It’s very hot today; airless and windless. In fact it feels hotter than it’s been all summer. I don’t want to do too much, so I’m just sitting comfortably channeling my thoughts to my human carer, so she can write a bit more of my story. I’m actually curled up in a wash basin. Even the floor tiles are hot today and I don’t want to be out in the sun. We black cats feel the heat badly. It’s cool here and a bit moist and I’m off the ground, so I can keep an eye on the other cats and see what they are up to. I don’t like to miss anything.
Anyway – back to my earlier days. I was fortunate to have been born in the spring. Kittens born in the autumn have a terrible time. All the tourists are gone, the tavernas are closed and there simply isn’t enough food for everyone. To add to our problems, it’s cold and often wet and it’s very hard to keep warm and keep our fur dry. Often the good places to keep warm and dry are already occupied by the older cats – and they don’t want to share. Even the rubbish bins don't have much inside.
This spring though, there weren’t many tourists, food was short and I couldn’t get enough to keep body and soul together. I was taught good manners from my cat mom and didn’t enjoy joining in the undignified scrum for a few tourist leftovers.
The final straw was some late rain. It clouded over, there was terrible flashing and banging in the sky and I was scared. I had nowhere safe and snug to wait for the noise to pass and then it began to rain. Really heavy rain that made rivers out of the roads; my fur got soaked and I was cold and miserable. The tourists left the beach, the tavernas closed and there was no possibility of any food. No chance either of supplementing my meagre diet by catching a lizard or grasshopper as my cat mom had taught me. Actually I don’t like to hunt, I have a live and let live philosophy – not like some of the other cats who just hunt for fun.
Anyway, I was wet and soggy, strolling along the beach during a gap in showers, when I ran into Mitzi. I’d spoken to him before. Although he has a girl’s name, he’s actually a boy cat. He used to live with humans and some of them are very stupid about cat anatomy. He stopped to pass the time of day and I poured out my woes. I was feeling very down.
Mitzi told me about the Kini Cat Café, where he went when he was a young cat. Someone had directed him there and he was very comfortable, with regular food, a place to sleep, medical treatment when he needed it and lots of other cats. That was the problem. ‘I stayed a year or so’, he said, ‘Then it got out of hand. There were four big fighting cats and they gave me such a hard time, I decided to leave. I left with my friend Buster, he goes back sometimes, when he’s hungry – I might go back in the winter, but for the moment I’m settled here.’

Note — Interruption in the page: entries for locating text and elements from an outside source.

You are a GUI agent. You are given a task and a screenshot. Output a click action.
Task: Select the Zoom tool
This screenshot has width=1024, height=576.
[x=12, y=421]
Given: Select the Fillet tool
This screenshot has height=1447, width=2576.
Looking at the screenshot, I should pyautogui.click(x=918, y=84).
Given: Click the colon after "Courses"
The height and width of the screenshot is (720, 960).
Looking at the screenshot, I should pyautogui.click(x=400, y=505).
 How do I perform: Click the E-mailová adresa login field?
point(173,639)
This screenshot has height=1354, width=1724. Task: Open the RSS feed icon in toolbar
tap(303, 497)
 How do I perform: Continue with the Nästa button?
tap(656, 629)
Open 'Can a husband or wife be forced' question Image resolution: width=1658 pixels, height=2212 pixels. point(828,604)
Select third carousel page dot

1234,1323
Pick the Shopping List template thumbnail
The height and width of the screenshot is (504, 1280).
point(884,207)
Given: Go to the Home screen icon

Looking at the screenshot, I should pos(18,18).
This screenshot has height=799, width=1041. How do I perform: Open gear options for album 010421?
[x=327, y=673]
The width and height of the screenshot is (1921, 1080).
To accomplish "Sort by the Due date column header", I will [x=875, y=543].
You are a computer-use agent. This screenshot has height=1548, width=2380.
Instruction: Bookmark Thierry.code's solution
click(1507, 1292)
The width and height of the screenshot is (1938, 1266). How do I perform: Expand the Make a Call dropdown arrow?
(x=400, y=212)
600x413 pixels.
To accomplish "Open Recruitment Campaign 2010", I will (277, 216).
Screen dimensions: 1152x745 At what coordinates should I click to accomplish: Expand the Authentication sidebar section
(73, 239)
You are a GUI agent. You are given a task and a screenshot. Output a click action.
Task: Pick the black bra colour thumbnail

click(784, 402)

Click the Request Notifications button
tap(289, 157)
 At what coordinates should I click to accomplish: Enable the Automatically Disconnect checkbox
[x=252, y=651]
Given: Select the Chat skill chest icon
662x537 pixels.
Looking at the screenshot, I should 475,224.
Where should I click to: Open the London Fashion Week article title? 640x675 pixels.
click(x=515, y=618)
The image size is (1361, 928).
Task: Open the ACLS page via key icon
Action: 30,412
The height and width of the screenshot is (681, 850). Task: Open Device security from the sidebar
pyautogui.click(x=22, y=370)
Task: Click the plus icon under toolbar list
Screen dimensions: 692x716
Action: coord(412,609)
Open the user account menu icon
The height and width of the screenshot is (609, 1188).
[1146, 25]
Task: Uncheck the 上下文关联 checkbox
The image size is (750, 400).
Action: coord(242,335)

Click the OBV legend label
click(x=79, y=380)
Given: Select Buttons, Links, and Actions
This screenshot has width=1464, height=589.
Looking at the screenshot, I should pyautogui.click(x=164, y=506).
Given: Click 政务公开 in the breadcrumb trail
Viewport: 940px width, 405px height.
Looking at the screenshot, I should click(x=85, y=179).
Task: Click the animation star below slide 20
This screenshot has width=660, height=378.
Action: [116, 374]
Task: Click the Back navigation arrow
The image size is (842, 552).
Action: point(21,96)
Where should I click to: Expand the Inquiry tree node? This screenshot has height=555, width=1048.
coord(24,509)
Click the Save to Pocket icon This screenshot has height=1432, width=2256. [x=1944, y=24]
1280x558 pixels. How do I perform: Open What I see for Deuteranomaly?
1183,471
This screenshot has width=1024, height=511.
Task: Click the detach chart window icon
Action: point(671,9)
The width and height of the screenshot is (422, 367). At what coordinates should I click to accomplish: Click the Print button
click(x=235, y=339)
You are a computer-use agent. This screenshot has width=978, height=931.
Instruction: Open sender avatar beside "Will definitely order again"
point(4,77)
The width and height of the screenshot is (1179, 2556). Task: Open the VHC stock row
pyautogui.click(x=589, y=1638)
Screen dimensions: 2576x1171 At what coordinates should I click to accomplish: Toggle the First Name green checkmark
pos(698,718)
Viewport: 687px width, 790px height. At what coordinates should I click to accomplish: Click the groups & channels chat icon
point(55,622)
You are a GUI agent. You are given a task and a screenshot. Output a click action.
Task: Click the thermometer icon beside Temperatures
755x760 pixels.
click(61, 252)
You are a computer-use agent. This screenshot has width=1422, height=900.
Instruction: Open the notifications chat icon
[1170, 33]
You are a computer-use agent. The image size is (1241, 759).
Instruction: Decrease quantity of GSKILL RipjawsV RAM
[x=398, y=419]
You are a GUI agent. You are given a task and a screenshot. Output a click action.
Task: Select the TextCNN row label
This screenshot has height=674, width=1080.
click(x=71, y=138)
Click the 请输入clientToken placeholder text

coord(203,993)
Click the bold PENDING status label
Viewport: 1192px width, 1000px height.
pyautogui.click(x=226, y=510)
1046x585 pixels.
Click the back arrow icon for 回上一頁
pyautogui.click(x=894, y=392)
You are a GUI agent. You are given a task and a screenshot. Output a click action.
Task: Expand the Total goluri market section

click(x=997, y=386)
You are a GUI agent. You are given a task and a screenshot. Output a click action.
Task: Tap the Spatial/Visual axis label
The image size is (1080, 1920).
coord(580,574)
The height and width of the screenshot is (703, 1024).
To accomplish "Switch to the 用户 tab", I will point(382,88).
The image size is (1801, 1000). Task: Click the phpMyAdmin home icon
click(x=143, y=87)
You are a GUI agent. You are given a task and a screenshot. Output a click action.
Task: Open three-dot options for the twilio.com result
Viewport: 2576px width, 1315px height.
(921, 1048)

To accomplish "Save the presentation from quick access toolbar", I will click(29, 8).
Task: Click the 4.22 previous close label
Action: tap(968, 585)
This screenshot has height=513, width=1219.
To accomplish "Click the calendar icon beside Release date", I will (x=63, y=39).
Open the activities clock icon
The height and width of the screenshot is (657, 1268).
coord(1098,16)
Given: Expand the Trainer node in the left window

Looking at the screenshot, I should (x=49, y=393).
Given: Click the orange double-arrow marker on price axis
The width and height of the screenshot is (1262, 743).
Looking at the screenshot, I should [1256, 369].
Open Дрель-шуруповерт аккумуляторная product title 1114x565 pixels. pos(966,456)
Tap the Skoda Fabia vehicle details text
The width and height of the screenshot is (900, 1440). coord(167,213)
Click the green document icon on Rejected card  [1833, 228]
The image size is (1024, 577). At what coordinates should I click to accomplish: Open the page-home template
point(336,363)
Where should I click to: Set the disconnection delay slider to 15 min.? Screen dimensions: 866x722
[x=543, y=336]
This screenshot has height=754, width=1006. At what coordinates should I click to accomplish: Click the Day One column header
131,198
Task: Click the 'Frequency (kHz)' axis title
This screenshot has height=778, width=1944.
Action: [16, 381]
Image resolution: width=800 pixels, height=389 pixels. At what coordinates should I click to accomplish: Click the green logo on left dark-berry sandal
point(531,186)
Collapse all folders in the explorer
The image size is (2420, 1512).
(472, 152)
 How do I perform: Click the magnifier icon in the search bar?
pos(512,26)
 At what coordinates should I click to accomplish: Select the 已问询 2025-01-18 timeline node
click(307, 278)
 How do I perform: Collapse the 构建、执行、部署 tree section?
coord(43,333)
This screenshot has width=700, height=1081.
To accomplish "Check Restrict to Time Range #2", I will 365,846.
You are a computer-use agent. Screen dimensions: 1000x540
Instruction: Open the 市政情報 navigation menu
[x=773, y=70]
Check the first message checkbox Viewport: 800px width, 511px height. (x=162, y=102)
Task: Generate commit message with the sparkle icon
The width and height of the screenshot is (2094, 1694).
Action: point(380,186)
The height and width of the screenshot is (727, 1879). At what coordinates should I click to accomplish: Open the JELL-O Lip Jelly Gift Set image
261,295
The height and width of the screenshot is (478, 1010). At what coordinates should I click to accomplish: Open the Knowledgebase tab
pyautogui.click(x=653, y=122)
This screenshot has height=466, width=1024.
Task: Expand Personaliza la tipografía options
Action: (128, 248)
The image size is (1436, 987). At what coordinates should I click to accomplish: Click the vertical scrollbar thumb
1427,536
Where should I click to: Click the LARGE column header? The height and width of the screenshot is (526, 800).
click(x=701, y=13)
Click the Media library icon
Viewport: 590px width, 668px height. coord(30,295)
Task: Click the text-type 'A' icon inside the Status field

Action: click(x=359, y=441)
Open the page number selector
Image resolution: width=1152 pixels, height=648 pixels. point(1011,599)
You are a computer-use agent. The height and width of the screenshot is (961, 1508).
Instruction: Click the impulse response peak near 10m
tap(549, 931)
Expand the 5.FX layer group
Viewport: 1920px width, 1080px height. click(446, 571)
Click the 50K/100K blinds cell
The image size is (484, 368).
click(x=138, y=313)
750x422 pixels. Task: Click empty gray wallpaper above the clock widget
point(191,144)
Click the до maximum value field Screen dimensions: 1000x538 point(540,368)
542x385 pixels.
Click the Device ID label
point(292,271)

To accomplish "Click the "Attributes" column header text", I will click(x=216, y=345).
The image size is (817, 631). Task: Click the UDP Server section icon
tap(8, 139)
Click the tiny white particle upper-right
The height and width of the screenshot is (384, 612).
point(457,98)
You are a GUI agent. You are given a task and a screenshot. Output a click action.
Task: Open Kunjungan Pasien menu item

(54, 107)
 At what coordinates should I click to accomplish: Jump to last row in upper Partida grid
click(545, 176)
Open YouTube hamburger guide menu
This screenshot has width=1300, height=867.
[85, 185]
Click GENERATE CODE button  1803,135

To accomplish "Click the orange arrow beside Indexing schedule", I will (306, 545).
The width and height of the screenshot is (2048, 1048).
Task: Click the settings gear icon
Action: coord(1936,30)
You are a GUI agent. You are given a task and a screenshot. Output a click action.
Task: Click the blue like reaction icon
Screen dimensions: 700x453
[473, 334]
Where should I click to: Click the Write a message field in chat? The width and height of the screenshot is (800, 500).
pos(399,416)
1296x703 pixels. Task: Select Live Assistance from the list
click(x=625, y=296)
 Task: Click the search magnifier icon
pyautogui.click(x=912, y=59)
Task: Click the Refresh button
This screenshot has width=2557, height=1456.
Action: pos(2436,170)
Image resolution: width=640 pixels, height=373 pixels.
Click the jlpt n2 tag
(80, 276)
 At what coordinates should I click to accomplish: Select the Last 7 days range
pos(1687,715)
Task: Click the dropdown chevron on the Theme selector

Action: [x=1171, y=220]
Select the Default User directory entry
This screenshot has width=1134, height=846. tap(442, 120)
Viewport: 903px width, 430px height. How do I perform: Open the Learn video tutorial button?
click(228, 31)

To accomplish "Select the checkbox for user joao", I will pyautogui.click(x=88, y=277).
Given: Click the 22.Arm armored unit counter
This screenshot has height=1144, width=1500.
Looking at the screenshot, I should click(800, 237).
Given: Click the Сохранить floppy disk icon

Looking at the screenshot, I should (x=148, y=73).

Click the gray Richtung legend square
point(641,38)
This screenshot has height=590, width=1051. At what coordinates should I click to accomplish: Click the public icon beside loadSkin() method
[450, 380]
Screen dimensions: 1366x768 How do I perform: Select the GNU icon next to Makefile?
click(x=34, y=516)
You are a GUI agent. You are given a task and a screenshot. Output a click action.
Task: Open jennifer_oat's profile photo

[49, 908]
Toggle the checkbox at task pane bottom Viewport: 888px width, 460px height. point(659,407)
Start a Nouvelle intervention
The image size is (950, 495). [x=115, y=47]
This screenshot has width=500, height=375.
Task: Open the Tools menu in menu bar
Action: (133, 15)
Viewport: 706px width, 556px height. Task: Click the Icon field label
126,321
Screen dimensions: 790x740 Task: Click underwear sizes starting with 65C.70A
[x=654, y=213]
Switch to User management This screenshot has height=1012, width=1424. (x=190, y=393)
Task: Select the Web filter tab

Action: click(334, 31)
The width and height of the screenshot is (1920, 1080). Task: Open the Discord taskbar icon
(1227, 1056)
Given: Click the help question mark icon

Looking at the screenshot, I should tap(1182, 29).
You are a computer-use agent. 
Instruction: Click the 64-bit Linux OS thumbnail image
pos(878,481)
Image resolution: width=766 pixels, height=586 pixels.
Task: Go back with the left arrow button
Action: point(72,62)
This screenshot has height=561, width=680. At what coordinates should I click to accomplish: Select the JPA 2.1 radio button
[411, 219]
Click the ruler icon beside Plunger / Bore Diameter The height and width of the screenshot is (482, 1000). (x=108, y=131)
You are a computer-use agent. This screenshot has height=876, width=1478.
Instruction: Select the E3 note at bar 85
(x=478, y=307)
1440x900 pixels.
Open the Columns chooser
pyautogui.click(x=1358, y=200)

I was interested – there had to be a better way to make a living. I asked for directions. He looked me up and down. ‘It’s a long way,’ he said, ‘Especially for a small kitten like you.’ ‘And there’s no guarantee that they will let you stay when you get there.’
‘How do I get there?’
‘You have to walk along the street, up the hill, past the shops until you get to the second lot of rubbish bins and it’s just opposite. Maybe you can make it, if you take it slowly. I’d wait for the rain to stop though – it’s no fun walking a long way when it’s wet. You have to be careful of cars too – they don’t stop for us, we have to keep out of their way.’
My tummy was empty. Today all I’d had was a few cat biscuits made soggy by the rain. I resolved to try to find somewhere warm and snug for the night, perhaps a light snack if I was lucky.
Tomorrow was going to be my big day.